I remember saying to somebody, “That’s about the bravest man I’ve ever seen.” This was so clearly above and beyond the call of duty, and at the risk of his life, and certainly in the face of the enemy, that he fulfilled every requirement for a Medal of Honor.

Innumerable feats of heroism were being enacted all over the Franklin during her ordeal. Most of her 3,400-member crew were new to combat, but they performed like veterans. When it was all over, she became the most-decorated ship with the most-decorated crew in Navy history .

And not all of the courage was officially recorded. I remember one moment, when the ship’s list was at its worst, some enlisted man below got word to me that he could transfer thirteen thousand gallons of oil and water to correct the list. I said, “Do it, for God’s sake,” and he did and the list straightened out. Otherwise we might have gone down. But I’ve never been able to find out to this day who that man was.

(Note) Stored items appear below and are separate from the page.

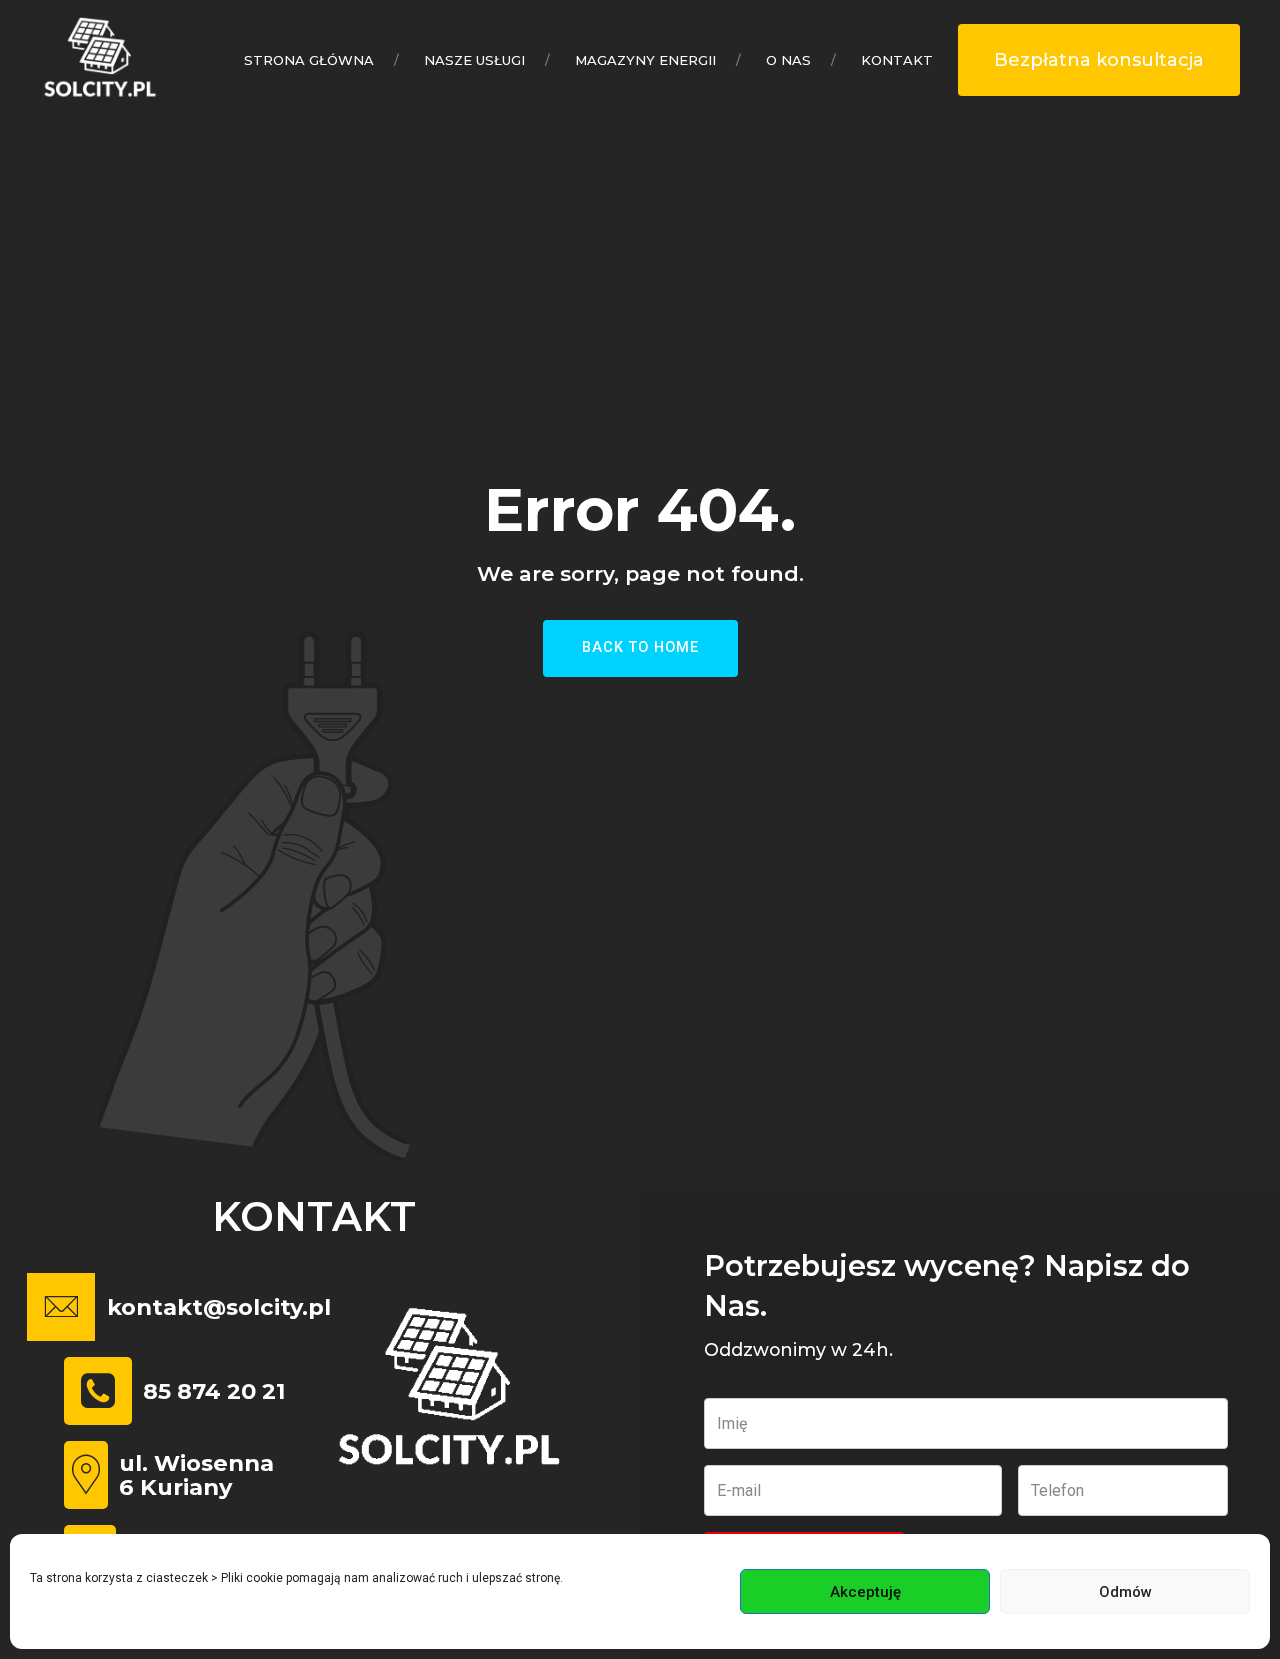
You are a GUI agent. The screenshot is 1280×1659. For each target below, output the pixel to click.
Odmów (1125, 1592)
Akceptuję (865, 1592)
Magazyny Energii (645, 60)
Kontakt (897, 60)
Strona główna (309, 60)
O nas (788, 60)
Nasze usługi (474, 60)
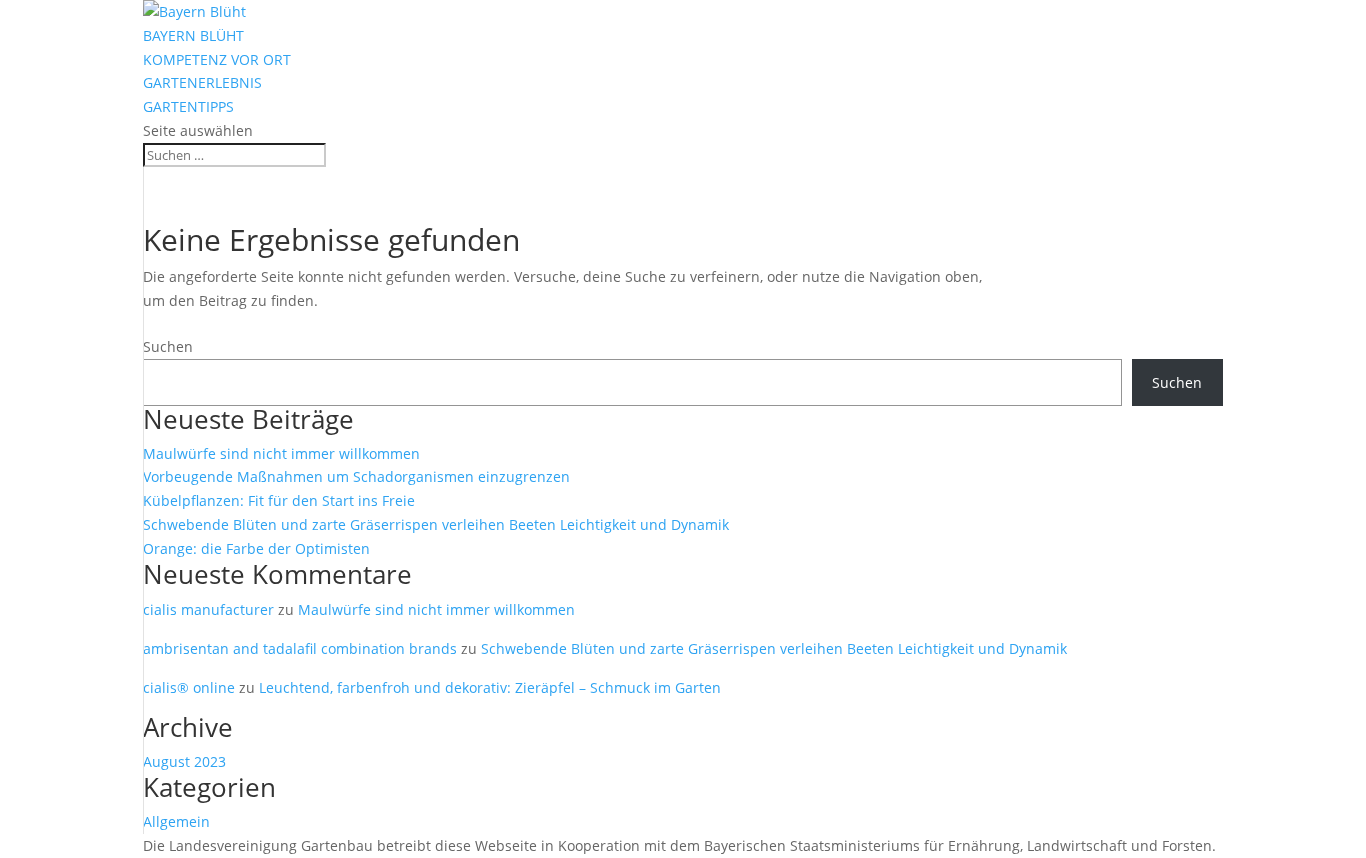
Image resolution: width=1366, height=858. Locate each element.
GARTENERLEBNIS (202, 82)
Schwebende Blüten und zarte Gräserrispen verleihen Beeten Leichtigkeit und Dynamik (436, 524)
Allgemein (176, 821)
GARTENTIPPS (188, 106)
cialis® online (189, 687)
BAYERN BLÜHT (193, 35)
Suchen (168, 346)
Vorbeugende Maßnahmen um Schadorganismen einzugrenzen (356, 476)
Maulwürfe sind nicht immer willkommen (281, 453)
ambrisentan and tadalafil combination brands (300, 648)
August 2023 (184, 761)
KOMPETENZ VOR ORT (217, 59)
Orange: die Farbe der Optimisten (256, 548)
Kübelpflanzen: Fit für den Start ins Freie (279, 500)
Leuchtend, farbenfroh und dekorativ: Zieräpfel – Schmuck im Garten (490, 687)
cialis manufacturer (208, 609)
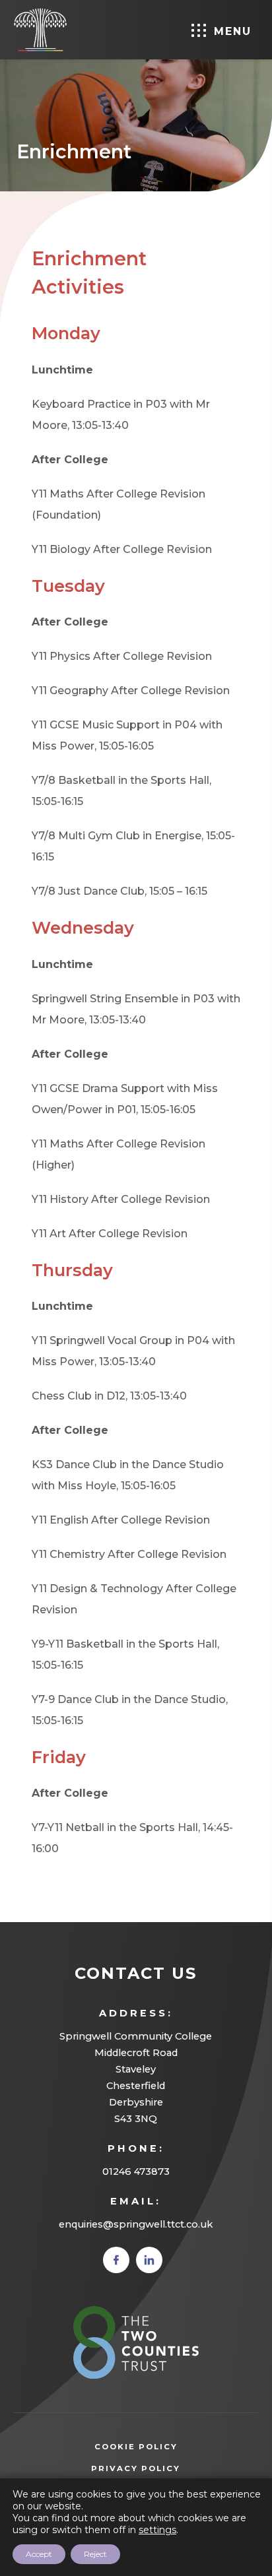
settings (157, 2530)
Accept (39, 2554)
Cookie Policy (136, 2446)
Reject (95, 2554)
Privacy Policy (155, 2469)
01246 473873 (136, 2171)
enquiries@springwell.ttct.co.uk (136, 2224)
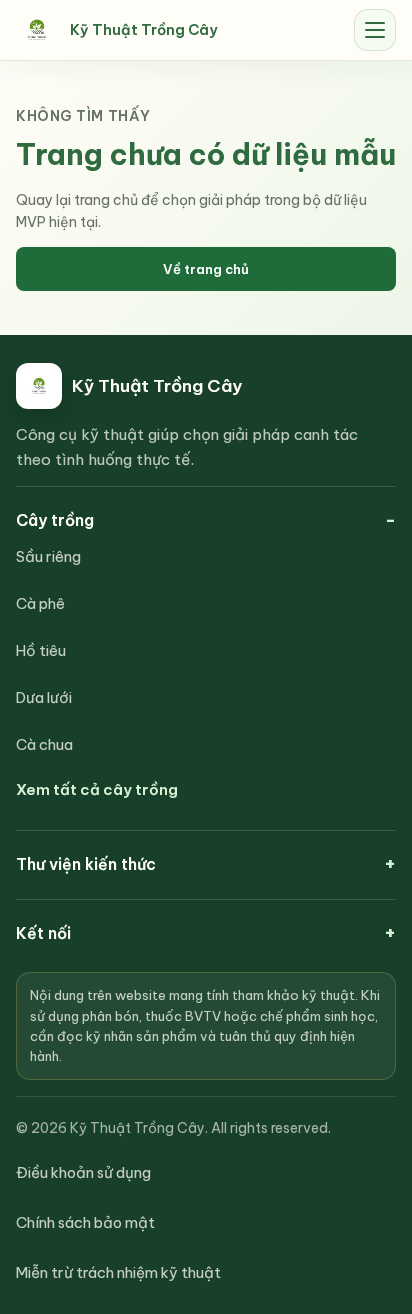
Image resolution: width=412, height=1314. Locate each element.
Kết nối (43, 933)
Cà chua (44, 744)
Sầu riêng (48, 556)
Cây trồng (55, 520)
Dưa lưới (44, 697)
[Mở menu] (375, 30)
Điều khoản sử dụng (83, 1172)
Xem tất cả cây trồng (97, 789)
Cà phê (40, 603)
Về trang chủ (206, 269)
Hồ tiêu (41, 650)
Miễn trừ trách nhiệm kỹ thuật (118, 1272)
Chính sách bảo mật (85, 1222)
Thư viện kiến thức (86, 864)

Gehres’ refusal to give up his ship applied only to key personnel. Once internal communication had been restored, the Captain passed the word for those crew members who were not needed for damage control or ship operations to leave the vessel. Some of these men were forced into the water and were retrieved by nearby destroyers. The rest helped transfer the wounded to the cruiser Santa Fe, which, in a daring feat of seamanship by Captain Harold C. Fitz, was rammed into the Franklin’ s outboard catwalks. This locked the two ships together. Ignoring the dangerous explosions aboard the carrier, Fitz kept his ship alongside for three hours and in the process successfully removed 826 of Big Ben’s crew .

As the crippled carrier lay dead in the water, squadrons of Japanese bombers swarmed from bases minutes away to finish her off. But the combat air patrol from the task force blocked the approach, splashing all but five of the fifty attackers. By noon the Franklin reported her fires almost under control, her list steady at thirteen degrees, and her wounded all evacuated .

At that point I asked the Fleet Commander to send me a fleet tug. But instead, the [cruiser] Pittsburgh came up to take us in tow. Well, getting that towline aboard, under the circumstances, was quite a feat. We had no power, nothing, nothing to turn the capstans or winches. My executive officer, Commander Joseph Taylor, was down on the fo’c’sle, and he had a crew down there that was made up mostly of steward’s mates, who were Negro mess attendants. They latched on to the messenger line from the cruiser and they heaved that heavy steel towline in by hand. It was unbelievable. I was told later that instead of singing an old-style sea chantey of the old sailing days, they worked to the beat of some Negro spiritual.